徒然なるままに、時々思いだしたように更新しています。

シン・ゴジラ/新選組血風録#13


 とうとう観てきたシン・ゴジラ(2016年 脚本・総監督:庵野秀明/監督:樋口真嗣)。国内で製作再開ってだけでもファンにとっちゃ感涙モノである。東京の街を焼土と化す破壊神ぶりは'54年版初代を、政治家たちの動きをメインにしたポリティカル・フィクションの面は'84年版を思わせるが、3・11を経た現在版の描き方は'84年版の小林桂樹らが何とも理想で固められた綺麗事としか見えなくなって霞むほど。スーパーXよりもずっと強力であろう今の兵器を以てしても倒せない不条理の塊みたいなゴジラは、ひたすら恐い。
 アチシも時折覗かせて頂いているサイト「資料庫」の管理者・カミコロさんは、

〈・・・橋本忍脚本、森谷司郎監督、岡本喜八監修で「ゴジラ」映画を作ったら、こんな感じになるのだろうか。〉

 とのコメントをされているが、成る程これは的を射た例えだ。テンポの良さとブラックユーモア、重厚にして軽妙な物語の捌き方は喜八カントクのそれを思わせた(ちなみにキーマンの科学者として岡本喜八が写真で出演しているのも注目!)。
 


新選組血風録(1965-66)#13「強襲十津川屋敷」
脚本:結束信二
監督:佐々木康
出演:栗塚旭、島田順司、左右田一平国一太郎、舟橋元
ゲスト:和田一壯、崎田和子、加賀邦男、波田久夫、五十嵐義弘、唐沢民賢

 大和・十津川の郷士は素朴にして熱狂的な勤王思想の持ち主。長州藩の志士らはそれを利用し実働部隊の鉄砲玉に仕立て上げていた。
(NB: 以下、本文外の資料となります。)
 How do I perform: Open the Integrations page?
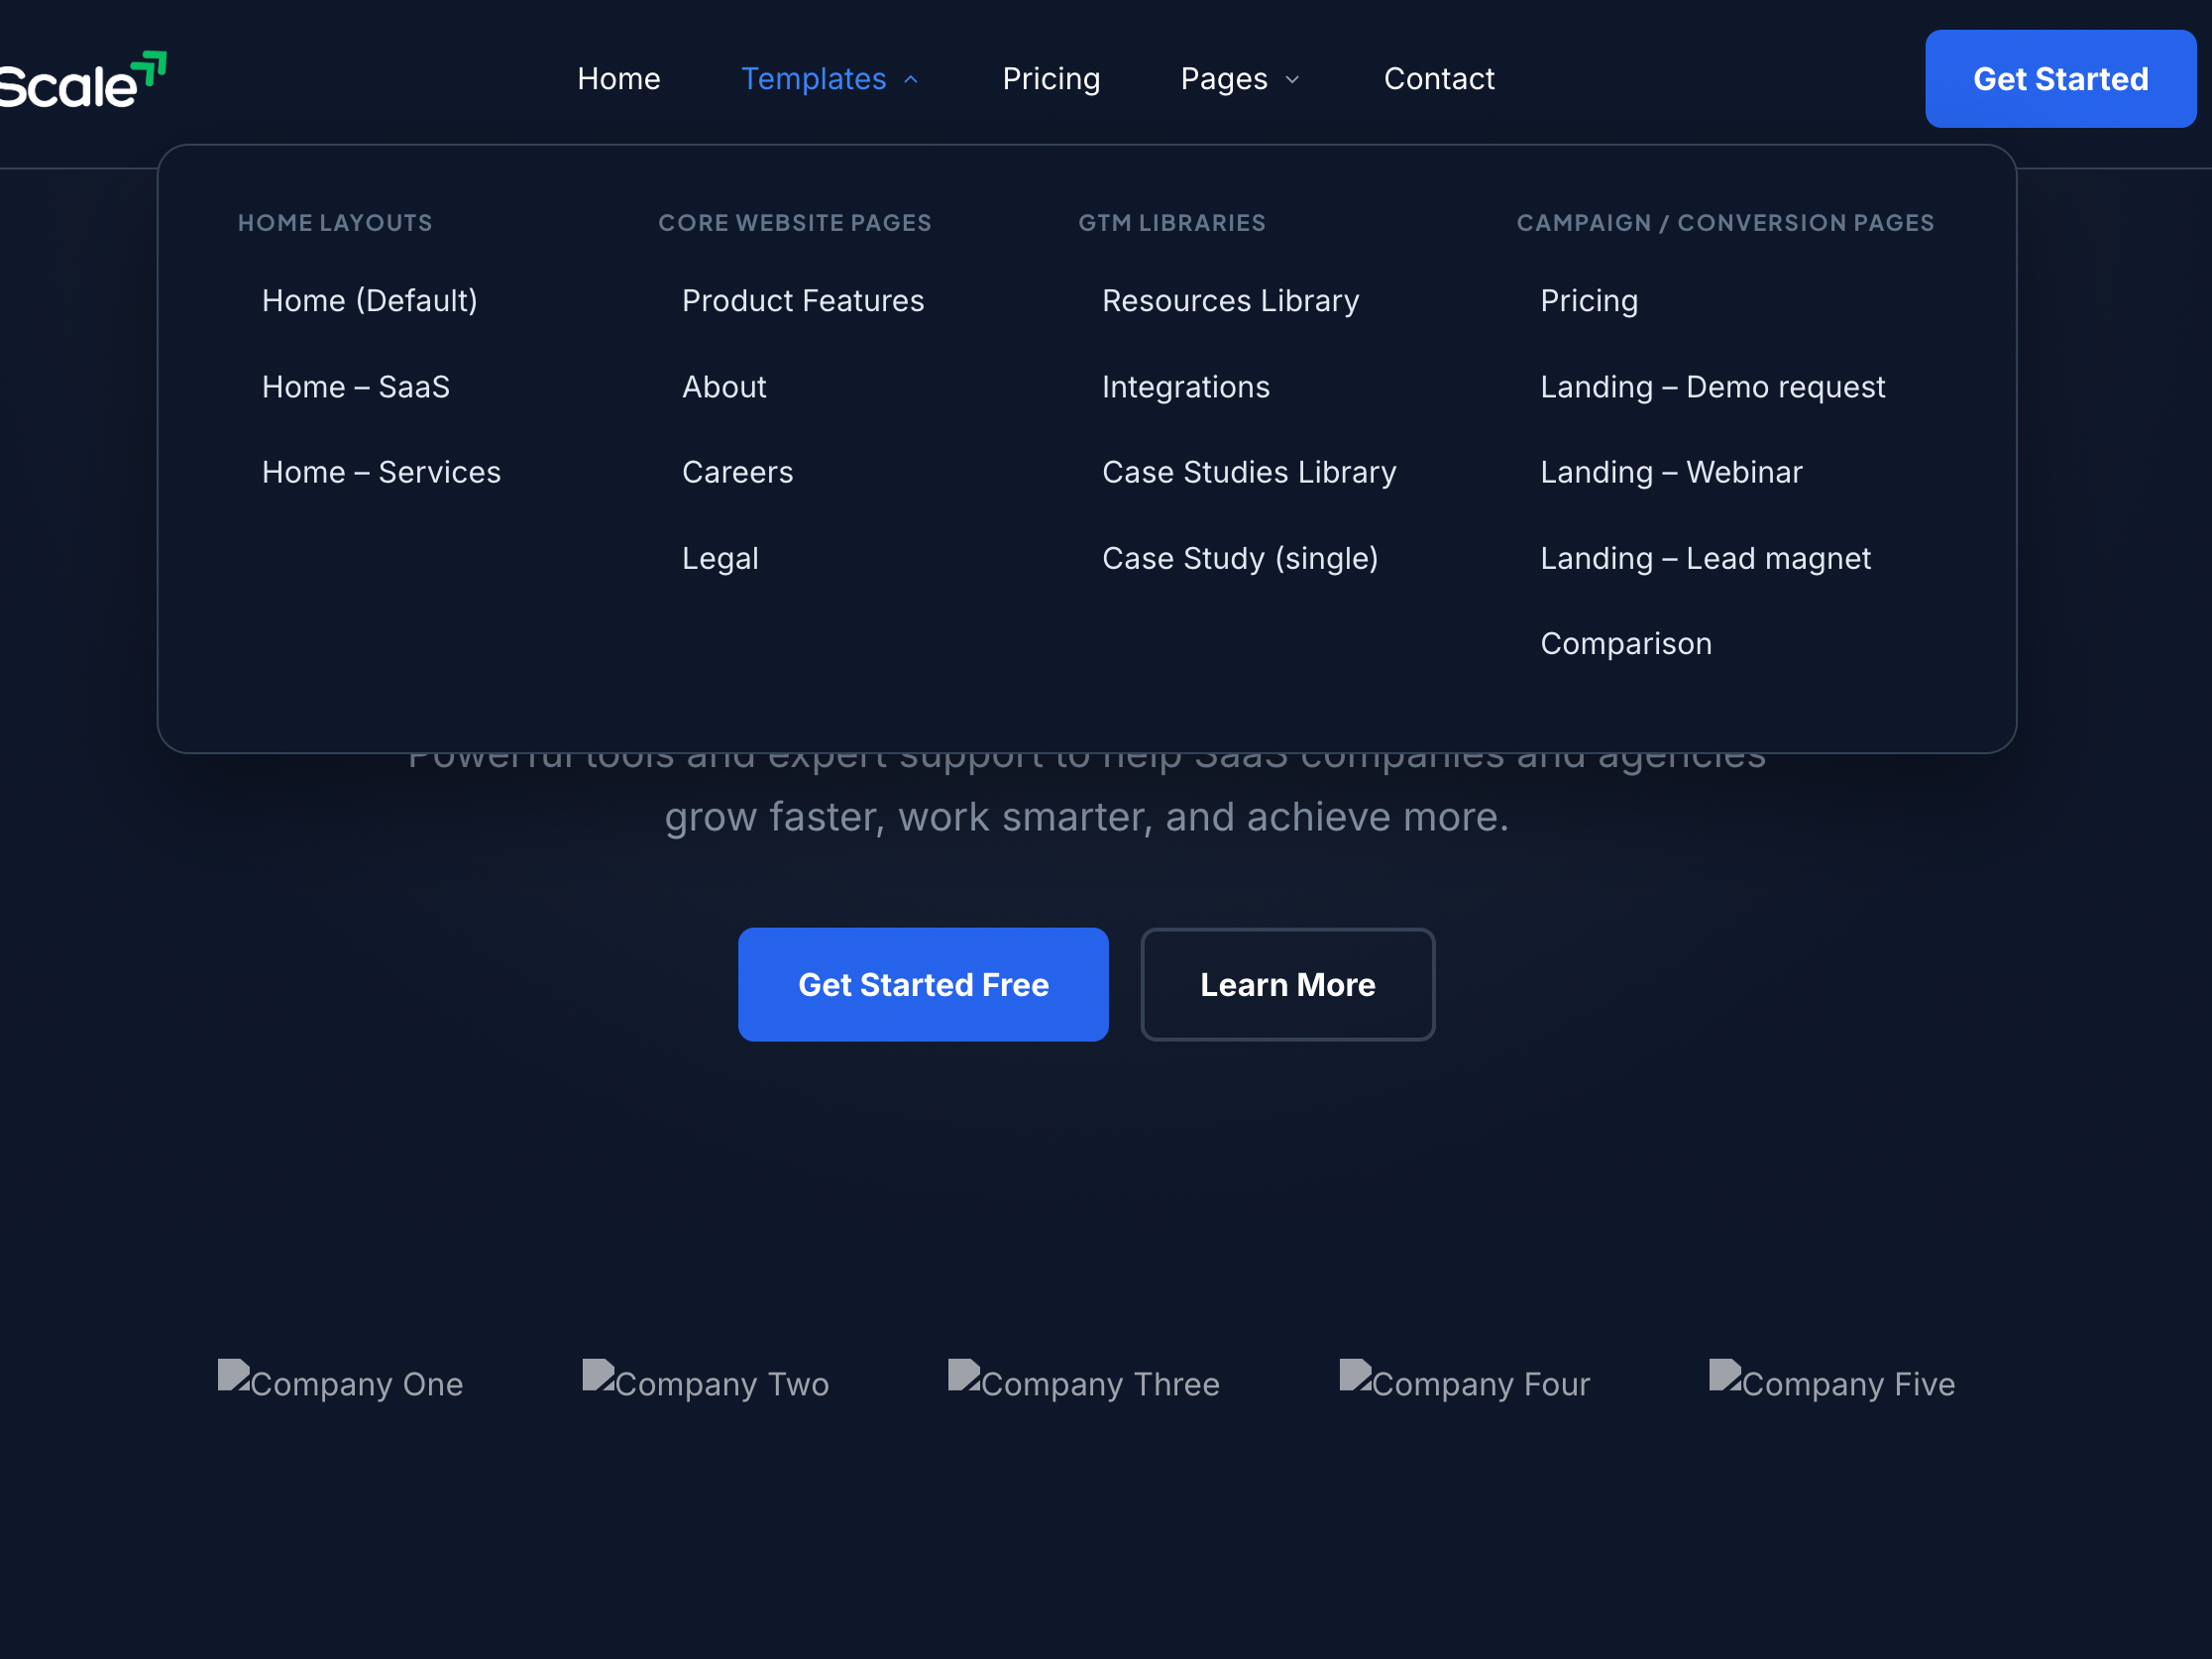pyautogui.click(x=1185, y=387)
青雲の志を抱き上洛した千葉大輔(和田一壯)もまた、長州の大物・三浦一誠(加賀邦男)に腕を見込まれ、相手の名も素性も知らされぬまま暗殺の実行役に取り立てられる。
 その相手というのが実は元々長州とは同盟関係にあった水戸勤王党の大物。これには長州が既に水戸より強力な同志である薩摩・土佐と手を結んでいる背景があった。
 大輔の抜擢に焦る他の十津川郷士たちは、新選組を斬って手柄を立てようと息巻く。足を痛めた女の荷物を持って宿まで送ってやっていた八番隊隊士・伊藤(有島淳平)がこの犠牲となる。

 長州の動きを察知し歳三(栗塚旭)が手を廻し、暗殺は未然に防がれ十津川郷士らもねじろを叩かれ一網打尽になる。そして伊藤に送られていた女が十津川郷士の身内だったことが分かるのだが、その弟こそ千葉大輔で、水戸の学者に化けて囮となった総司(島田順司)によって返り討ちにされているとは知る由もないのだった。

「十津川郷士は敵かもしれないが……それにしても、今の人は一番つまらない死に方をしましたね」
 検視に来た所司代役人に総司が告げる言葉が胸を打つ。
 冷徹な幹部の加賀邦男、小ずるさたっぷり波田久夫らの好演する長州藩士たちに、いつの時代も変わらぬ世の不条理さが投影されている。何とも苦い幕切れだ。